Saved entries
BEGIN

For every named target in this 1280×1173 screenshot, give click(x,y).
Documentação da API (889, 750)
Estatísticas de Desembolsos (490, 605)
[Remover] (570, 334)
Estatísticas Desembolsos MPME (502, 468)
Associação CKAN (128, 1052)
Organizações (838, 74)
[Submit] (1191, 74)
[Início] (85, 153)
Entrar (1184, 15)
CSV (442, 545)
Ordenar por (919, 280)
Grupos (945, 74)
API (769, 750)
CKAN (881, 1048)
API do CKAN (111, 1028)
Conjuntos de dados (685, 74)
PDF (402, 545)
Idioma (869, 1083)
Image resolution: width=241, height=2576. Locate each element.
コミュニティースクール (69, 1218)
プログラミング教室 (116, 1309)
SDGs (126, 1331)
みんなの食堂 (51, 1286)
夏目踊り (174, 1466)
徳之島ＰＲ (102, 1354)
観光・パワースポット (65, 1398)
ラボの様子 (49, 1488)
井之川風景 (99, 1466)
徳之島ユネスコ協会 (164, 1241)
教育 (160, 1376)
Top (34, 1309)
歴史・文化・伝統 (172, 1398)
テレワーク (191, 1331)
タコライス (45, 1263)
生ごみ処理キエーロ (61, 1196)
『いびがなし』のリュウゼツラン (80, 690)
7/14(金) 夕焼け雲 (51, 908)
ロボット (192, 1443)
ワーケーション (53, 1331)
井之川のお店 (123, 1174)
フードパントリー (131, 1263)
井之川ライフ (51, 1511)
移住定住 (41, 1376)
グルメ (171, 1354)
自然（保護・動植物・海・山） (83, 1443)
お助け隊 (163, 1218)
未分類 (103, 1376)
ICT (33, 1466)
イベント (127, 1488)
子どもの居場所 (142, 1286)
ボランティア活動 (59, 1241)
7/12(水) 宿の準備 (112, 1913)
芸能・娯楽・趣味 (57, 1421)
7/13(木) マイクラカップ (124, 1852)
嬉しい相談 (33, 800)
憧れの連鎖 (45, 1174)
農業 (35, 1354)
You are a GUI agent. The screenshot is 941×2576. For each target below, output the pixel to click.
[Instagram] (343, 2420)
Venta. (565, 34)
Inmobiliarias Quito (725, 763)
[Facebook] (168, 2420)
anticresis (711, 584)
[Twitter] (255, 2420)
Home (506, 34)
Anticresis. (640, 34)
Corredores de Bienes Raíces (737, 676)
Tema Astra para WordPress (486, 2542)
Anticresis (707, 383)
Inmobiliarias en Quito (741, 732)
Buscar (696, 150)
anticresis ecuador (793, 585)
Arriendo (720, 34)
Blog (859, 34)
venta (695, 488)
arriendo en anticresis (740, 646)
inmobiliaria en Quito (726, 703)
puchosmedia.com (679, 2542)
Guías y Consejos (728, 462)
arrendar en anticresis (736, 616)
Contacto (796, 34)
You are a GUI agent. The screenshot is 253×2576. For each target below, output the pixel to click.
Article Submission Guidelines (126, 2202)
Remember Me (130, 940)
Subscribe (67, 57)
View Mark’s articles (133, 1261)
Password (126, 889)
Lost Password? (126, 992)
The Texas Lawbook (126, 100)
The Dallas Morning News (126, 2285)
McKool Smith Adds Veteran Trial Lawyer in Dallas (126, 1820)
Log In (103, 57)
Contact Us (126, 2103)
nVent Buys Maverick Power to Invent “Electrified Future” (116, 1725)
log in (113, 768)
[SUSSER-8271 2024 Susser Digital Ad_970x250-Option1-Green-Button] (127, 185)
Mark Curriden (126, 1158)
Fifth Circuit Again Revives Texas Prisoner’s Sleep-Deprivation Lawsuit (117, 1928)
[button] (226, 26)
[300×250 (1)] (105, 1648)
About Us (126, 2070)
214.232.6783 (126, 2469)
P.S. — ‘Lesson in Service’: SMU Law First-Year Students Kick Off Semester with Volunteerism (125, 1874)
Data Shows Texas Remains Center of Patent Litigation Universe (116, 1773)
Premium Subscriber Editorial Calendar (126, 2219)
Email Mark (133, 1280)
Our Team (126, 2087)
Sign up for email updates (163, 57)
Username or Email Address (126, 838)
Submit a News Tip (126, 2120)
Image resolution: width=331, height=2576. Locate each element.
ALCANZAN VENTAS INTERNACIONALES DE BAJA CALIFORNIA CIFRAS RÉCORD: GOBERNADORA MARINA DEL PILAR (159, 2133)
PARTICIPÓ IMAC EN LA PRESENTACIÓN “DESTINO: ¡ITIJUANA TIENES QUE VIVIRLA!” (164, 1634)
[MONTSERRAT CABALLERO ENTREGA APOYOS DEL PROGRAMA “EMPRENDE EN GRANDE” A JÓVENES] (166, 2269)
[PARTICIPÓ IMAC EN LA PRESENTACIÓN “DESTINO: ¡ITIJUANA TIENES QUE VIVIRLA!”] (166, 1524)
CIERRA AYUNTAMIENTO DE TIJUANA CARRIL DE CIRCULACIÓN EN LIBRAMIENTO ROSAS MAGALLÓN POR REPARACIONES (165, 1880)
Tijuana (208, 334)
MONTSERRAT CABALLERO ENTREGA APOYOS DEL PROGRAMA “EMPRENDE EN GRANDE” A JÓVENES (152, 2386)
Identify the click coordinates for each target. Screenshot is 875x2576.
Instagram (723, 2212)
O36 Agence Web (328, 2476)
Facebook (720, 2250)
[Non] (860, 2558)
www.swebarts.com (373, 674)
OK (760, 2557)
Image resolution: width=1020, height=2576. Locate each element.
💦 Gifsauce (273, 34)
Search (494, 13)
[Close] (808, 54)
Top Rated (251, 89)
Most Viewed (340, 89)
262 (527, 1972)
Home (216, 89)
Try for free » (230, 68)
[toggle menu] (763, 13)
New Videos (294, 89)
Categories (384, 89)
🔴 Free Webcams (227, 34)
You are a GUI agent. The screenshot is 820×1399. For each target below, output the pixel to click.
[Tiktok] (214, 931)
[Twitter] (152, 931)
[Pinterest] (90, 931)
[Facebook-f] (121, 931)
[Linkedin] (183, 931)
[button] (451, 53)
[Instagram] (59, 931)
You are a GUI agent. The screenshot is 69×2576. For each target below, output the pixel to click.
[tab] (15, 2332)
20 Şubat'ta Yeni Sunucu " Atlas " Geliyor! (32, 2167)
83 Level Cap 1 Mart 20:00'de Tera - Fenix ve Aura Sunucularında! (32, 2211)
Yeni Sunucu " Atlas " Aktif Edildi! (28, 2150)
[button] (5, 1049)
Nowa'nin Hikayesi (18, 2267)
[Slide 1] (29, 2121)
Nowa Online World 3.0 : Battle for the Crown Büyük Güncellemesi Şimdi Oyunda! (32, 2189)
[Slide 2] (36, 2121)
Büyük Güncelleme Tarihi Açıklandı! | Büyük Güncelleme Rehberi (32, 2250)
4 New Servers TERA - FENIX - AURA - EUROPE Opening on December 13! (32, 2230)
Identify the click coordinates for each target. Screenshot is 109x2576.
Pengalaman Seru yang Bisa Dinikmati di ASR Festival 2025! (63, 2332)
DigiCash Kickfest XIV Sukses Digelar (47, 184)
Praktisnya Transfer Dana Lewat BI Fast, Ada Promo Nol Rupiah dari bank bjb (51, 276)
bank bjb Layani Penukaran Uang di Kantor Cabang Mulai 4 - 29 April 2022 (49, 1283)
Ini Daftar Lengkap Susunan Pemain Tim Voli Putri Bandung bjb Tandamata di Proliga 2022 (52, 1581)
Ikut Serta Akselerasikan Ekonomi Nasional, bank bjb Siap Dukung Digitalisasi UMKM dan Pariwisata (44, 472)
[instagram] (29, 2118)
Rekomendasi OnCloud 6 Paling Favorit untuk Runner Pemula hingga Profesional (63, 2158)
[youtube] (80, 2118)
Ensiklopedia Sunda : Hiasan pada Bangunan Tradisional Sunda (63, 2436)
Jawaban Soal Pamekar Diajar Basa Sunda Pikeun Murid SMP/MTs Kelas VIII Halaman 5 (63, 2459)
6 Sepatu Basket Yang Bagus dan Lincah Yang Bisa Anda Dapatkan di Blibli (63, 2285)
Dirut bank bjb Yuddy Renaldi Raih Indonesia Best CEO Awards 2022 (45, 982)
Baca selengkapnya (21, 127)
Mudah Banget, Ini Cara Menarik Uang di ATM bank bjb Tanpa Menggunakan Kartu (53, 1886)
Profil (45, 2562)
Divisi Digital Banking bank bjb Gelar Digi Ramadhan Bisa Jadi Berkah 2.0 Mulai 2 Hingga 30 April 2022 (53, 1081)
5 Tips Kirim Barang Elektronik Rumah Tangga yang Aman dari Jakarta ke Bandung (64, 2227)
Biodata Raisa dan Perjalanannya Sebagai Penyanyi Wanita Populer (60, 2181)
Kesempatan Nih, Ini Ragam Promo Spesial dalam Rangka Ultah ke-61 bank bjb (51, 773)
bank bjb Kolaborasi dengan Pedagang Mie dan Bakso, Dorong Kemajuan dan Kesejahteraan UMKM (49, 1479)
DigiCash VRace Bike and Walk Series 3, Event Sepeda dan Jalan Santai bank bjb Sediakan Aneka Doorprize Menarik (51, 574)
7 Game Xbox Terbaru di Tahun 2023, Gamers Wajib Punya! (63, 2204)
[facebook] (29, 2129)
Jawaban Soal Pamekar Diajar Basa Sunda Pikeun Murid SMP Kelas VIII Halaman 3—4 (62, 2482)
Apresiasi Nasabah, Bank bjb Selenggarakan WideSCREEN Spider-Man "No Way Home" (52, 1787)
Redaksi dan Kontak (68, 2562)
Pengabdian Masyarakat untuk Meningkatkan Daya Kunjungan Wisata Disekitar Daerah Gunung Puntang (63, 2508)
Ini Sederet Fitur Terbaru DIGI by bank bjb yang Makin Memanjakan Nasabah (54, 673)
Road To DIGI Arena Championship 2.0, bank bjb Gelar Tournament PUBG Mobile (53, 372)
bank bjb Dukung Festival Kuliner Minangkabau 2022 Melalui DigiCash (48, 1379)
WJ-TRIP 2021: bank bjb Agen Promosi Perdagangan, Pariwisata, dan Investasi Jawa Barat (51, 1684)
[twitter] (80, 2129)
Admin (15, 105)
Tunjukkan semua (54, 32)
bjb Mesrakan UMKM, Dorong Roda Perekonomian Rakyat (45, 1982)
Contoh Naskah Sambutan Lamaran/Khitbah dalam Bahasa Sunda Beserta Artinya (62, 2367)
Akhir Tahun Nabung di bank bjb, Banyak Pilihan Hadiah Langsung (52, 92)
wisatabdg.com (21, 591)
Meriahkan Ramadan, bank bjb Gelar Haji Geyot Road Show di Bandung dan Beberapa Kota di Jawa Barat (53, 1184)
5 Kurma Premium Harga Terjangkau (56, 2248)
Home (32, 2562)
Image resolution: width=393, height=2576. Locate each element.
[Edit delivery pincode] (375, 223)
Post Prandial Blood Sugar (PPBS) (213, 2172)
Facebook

END

- [Your goal] Above are the records; from them, give again exactly the lines from the one containing "Büyük Güncelleme Tarihi" through the one containing "Ini Daftar Lengkap", both included.

- [Output for this task]
Büyük Güncelleme Tarihi Açıklandı! | Büyük Güncelleme Rehberi (32, 2250)
4 New Servers TERA - FENIX - AURA - EUROPE Opening on December 13! (32, 2230)
Identify the click coordinates for each target. Screenshot is 109x2576.
Pengalaman Seru yang Bisa Dinikmati di ASR Festival 2025! (63, 2332)
DigiCash Kickfest XIV Sukses Digelar (47, 184)
Praktisnya Transfer Dana Lewat BI Fast, Ada Promo Nol Rupiah dari bank bjb (51, 276)
bank bjb Layani Penukaran Uang di Kantor Cabang Mulai 4 - 29 April 2022 (49, 1283)
Ini Daftar Lengkap Susunan Pemain Tim Voli Putri Bandung bjb Tandamata di Proliga 2022 (52, 1581)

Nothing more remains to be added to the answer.